### EXTRACTED ENTRIES
=== Section Start ===

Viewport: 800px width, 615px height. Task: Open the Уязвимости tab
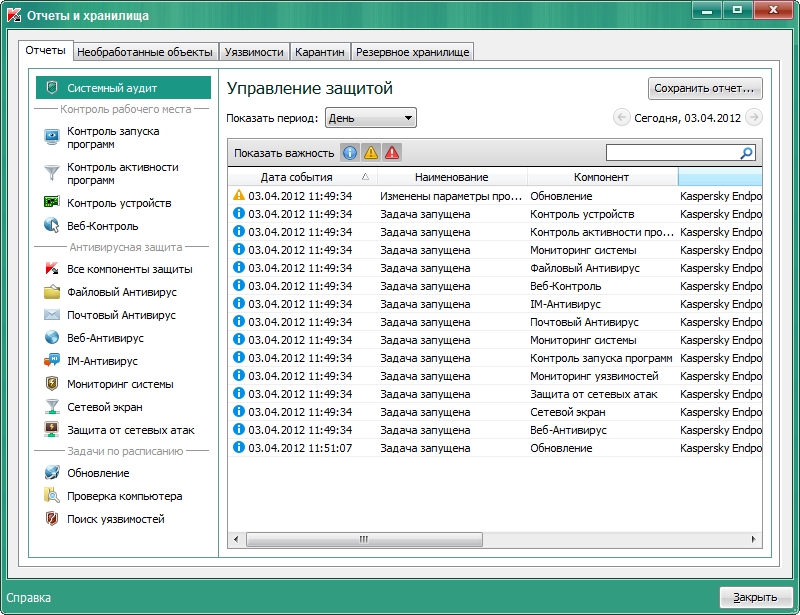click(254, 52)
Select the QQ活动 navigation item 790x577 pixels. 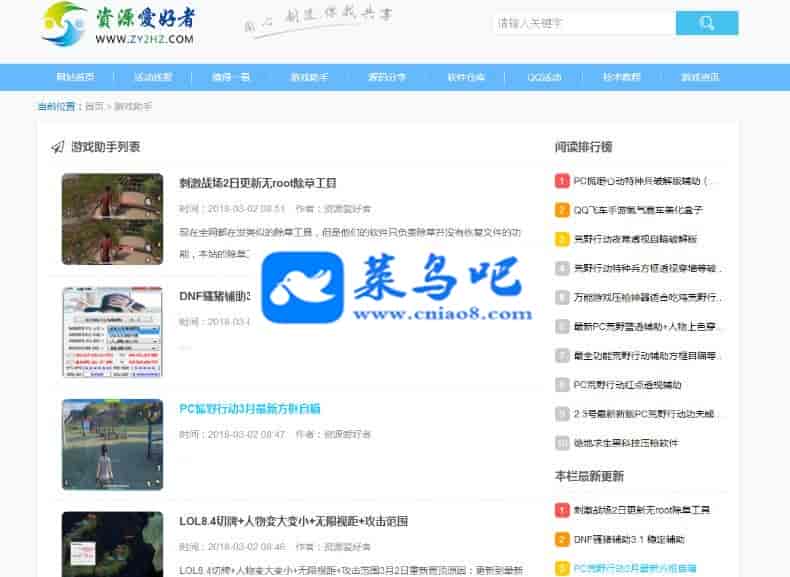544,77
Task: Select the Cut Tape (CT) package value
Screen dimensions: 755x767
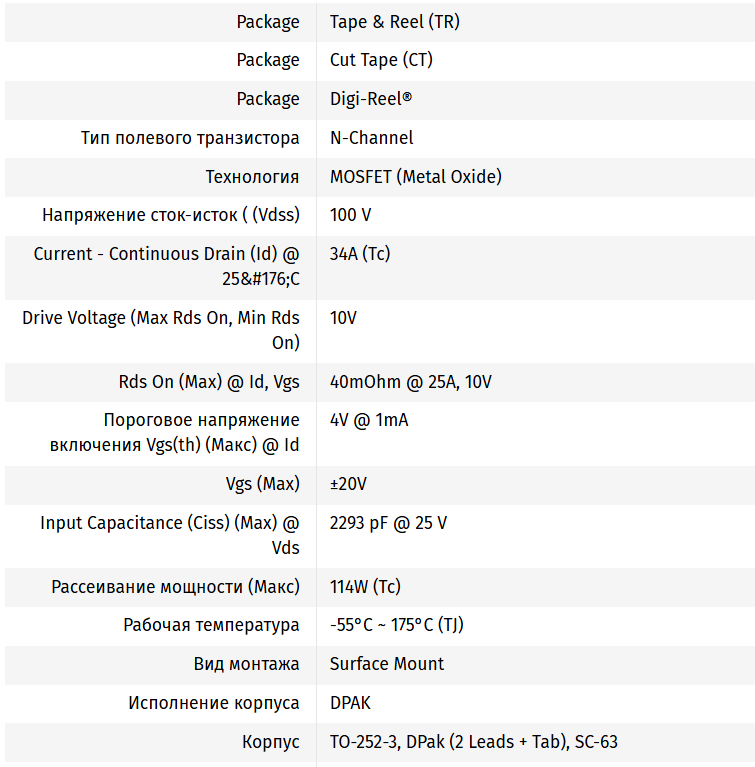Action: coord(381,60)
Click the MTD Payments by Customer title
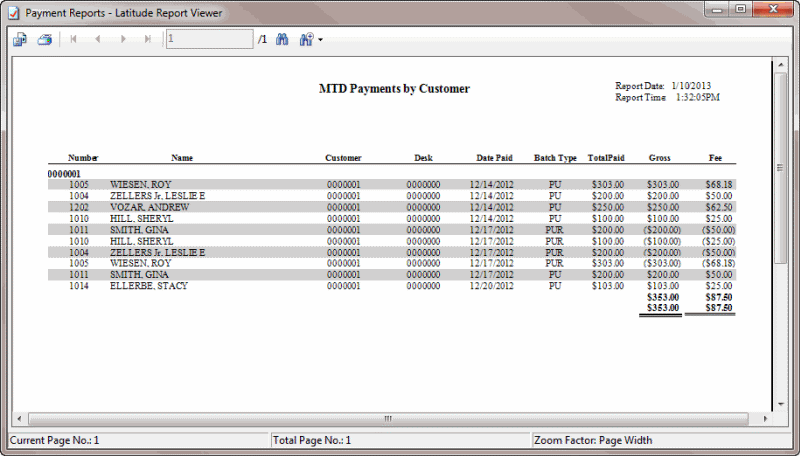The image size is (800, 456). click(394, 89)
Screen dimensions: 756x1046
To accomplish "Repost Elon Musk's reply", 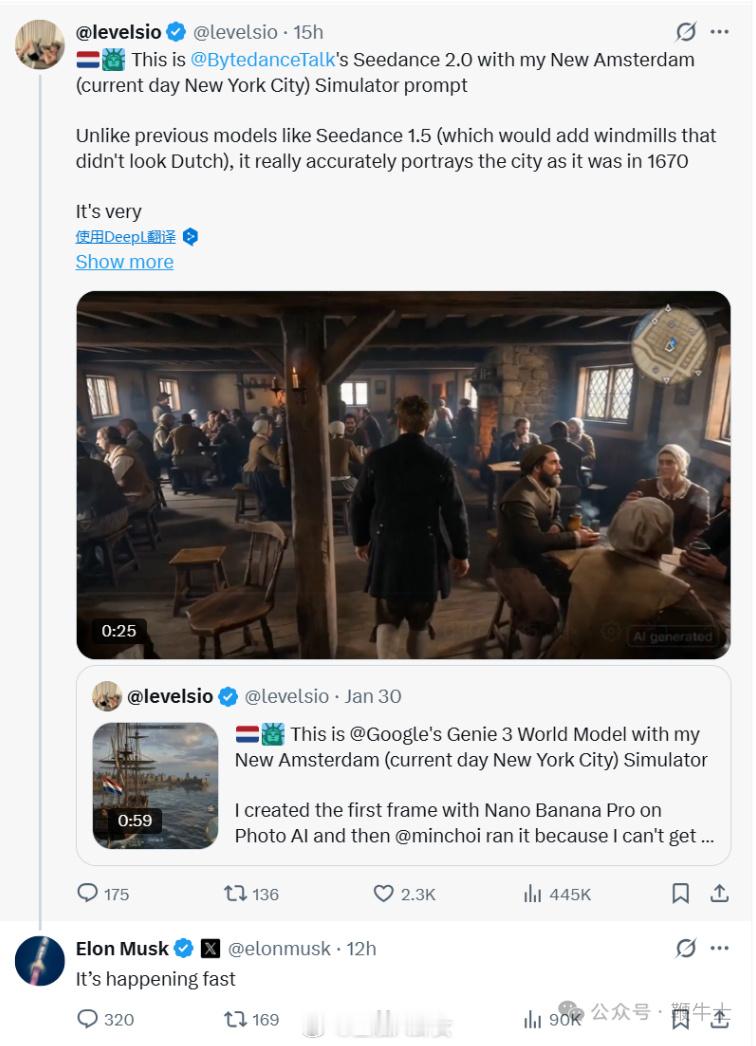I will coord(237,1019).
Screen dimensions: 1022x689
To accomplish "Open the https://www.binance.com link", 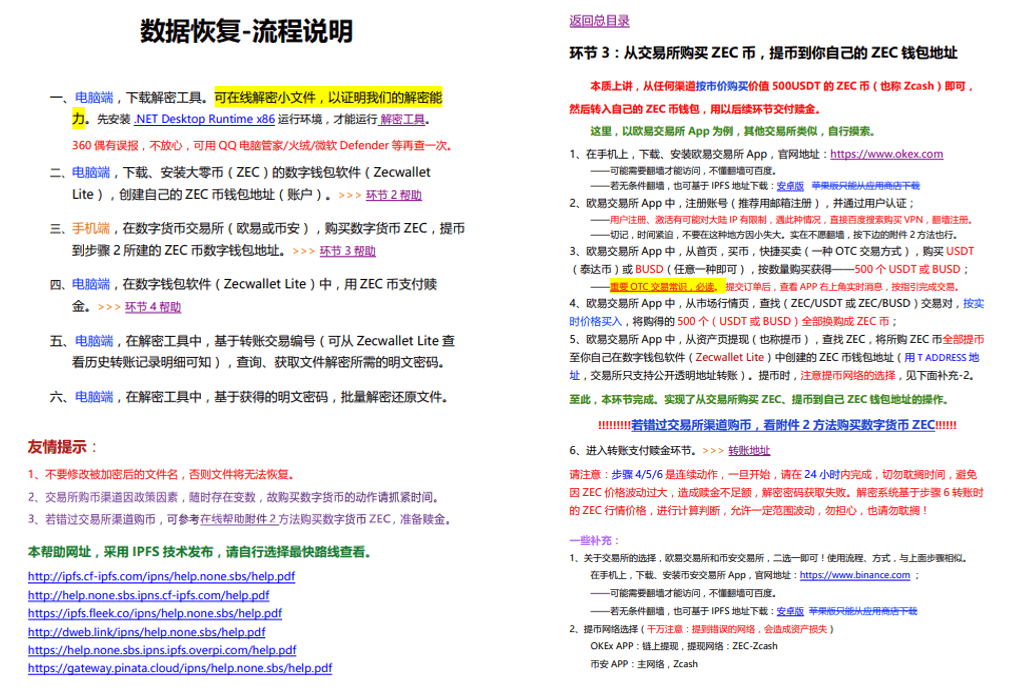I will click(x=855, y=575).
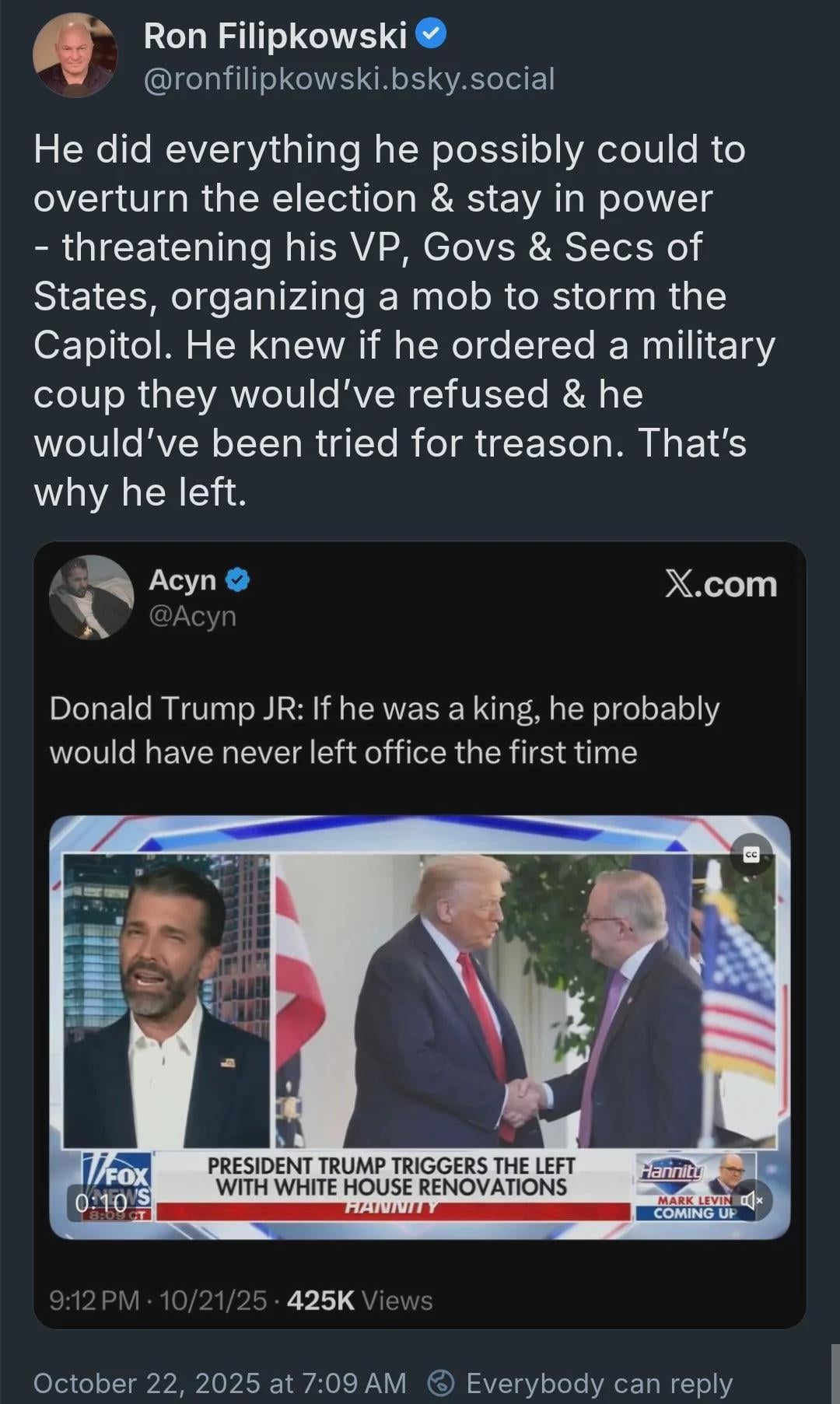Click Acyn's blue verified checkmark
Image resolution: width=840 pixels, height=1404 pixels.
238,580
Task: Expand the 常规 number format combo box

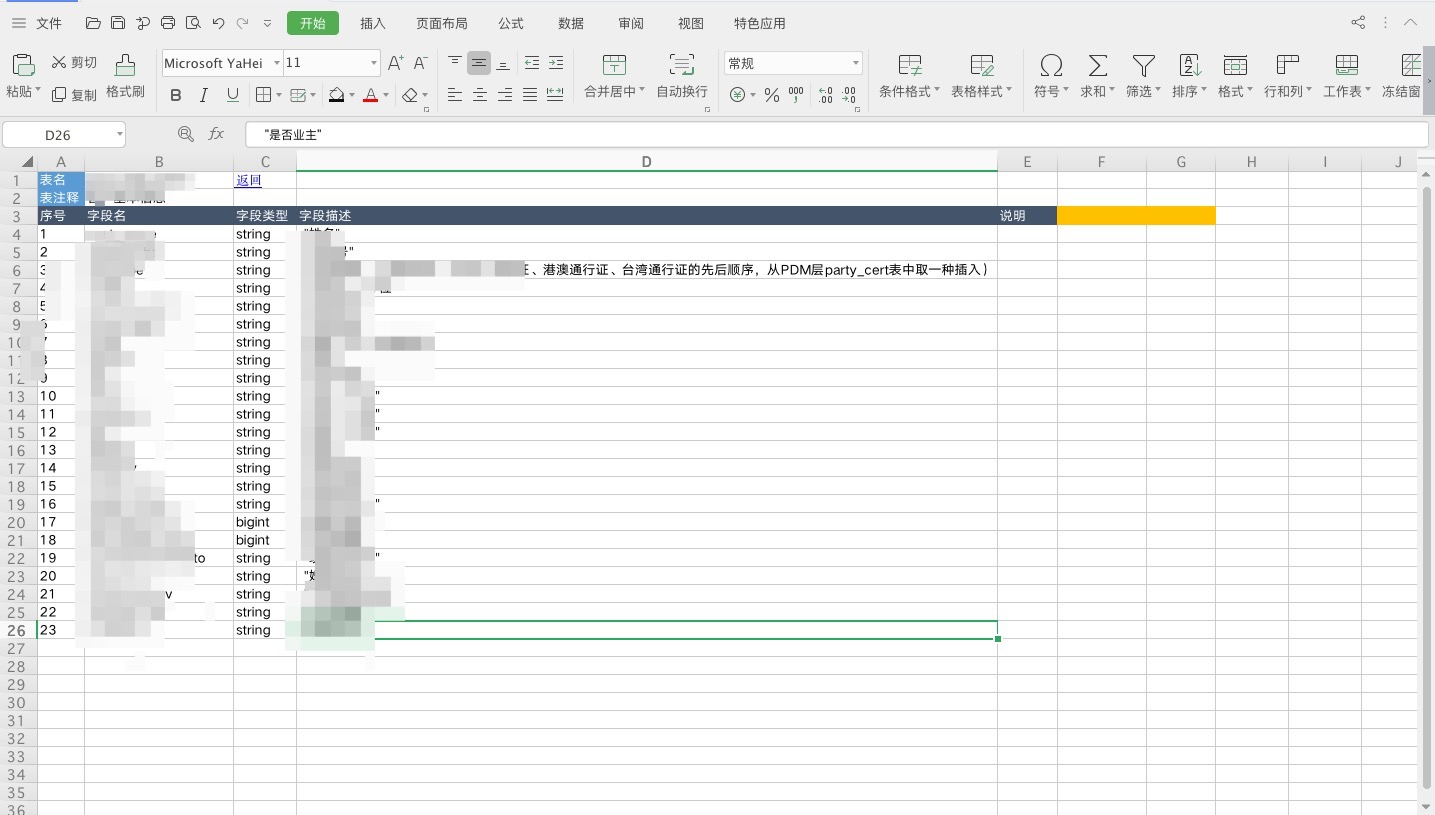Action: click(x=855, y=63)
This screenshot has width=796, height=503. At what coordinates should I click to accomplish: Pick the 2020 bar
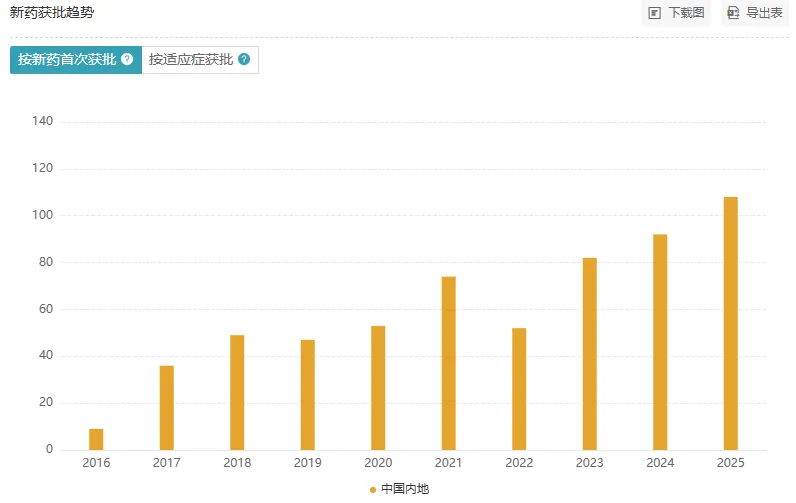378,388
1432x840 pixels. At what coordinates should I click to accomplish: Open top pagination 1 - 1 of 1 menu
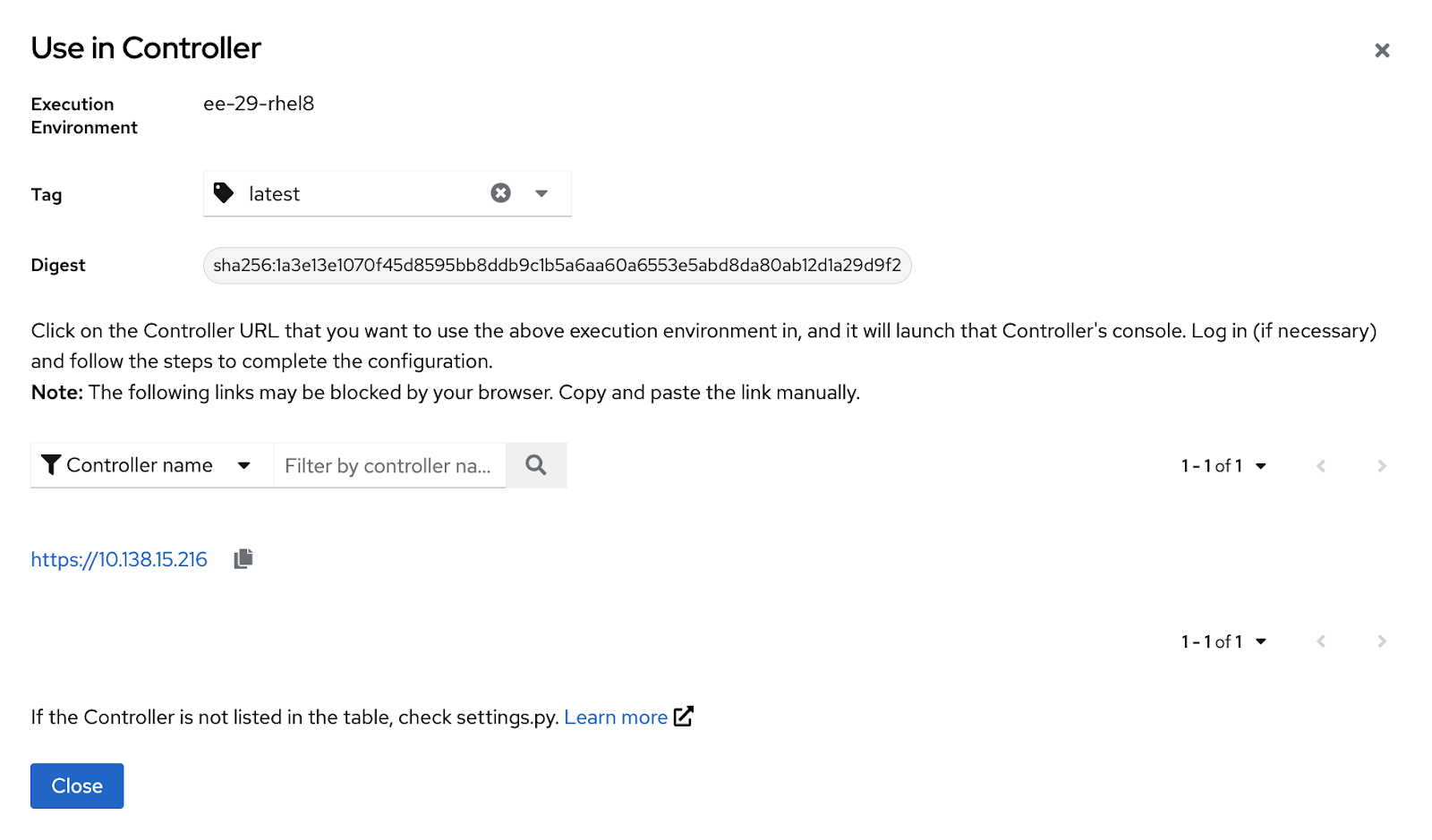(x=1223, y=466)
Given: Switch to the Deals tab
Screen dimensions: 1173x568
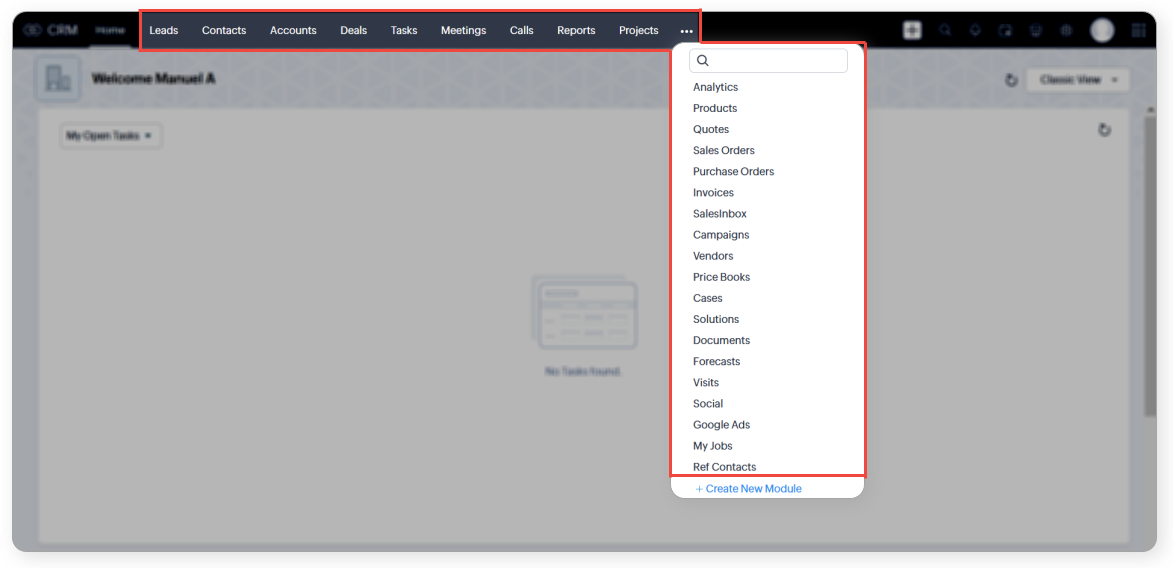Looking at the screenshot, I should pos(353,31).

=== Section End ===

### GOAL OF THE EXERCISE
Given the listing above, return exactly, and only, the lines from the line with "Task: Expand the 常规 number format combo box" through its final line, both included, with the pictures removed.

### ANSWER
Task: Expand the 常规 number format combo box

Action: click(x=855, y=63)
This screenshot has width=796, height=503. At what coordinates should I click to accomplish: Pick the 2020 bar
378,388
1432x840 pixels. At what coordinates should I click to accomplish: Open top pagination 1 - 1 of 1 menu
(x=1223, y=466)
Given: Switch to the Deals tab
Screen dimensions: 1173x568
Looking at the screenshot, I should pos(353,31).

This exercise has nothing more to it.